RECORDS TO PROCESS.
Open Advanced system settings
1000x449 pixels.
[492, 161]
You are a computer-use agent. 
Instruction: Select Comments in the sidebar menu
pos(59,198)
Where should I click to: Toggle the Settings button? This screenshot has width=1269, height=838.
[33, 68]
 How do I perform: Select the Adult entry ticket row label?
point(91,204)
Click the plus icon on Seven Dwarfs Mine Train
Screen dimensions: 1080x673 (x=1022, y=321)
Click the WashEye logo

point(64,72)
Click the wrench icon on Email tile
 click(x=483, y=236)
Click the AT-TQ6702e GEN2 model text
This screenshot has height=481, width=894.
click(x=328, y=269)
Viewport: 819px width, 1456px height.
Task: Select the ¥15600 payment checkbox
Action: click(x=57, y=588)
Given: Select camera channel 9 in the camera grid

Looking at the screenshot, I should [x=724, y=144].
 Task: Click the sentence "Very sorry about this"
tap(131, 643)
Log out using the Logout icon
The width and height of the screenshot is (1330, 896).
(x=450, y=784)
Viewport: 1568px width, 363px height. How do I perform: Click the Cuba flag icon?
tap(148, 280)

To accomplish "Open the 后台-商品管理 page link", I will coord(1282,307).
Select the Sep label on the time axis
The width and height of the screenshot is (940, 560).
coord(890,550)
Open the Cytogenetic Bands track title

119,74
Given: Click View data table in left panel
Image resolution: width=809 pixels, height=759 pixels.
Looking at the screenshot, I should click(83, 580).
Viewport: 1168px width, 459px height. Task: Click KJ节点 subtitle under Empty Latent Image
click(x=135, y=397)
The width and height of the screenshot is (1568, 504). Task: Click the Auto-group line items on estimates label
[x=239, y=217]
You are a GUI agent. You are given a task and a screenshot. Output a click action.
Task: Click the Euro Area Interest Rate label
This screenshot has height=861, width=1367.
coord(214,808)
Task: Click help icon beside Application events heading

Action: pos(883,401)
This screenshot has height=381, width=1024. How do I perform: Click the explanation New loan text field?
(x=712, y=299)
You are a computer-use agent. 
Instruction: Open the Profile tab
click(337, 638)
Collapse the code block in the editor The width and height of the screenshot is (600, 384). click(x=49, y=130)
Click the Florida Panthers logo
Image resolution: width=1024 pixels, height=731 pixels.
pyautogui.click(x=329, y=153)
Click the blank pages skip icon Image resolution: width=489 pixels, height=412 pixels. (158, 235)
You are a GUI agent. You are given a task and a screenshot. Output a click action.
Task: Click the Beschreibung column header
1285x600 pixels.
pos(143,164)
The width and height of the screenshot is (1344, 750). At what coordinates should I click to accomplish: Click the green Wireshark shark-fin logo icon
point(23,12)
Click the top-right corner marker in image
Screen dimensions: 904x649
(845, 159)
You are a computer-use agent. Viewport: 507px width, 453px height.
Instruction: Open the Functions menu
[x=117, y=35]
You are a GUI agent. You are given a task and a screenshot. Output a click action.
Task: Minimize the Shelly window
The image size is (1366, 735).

WHAT YOU WILL DO. Your task is to write out, exactly, the line that contains "You are a computer-use agent. Viewport: 507px" and each line after it to the end of the data, with no other lines.

ANSWER SPACE.
You are a computer-use agent. Viewport: 507px width, 453px height.
Instruction: Open the Functions menu
[x=117, y=35]
You are a GUI agent. You are given a task and a screenshot. Output a click action.
Task: Minimize the Shelly window
The image size is (1366, 735).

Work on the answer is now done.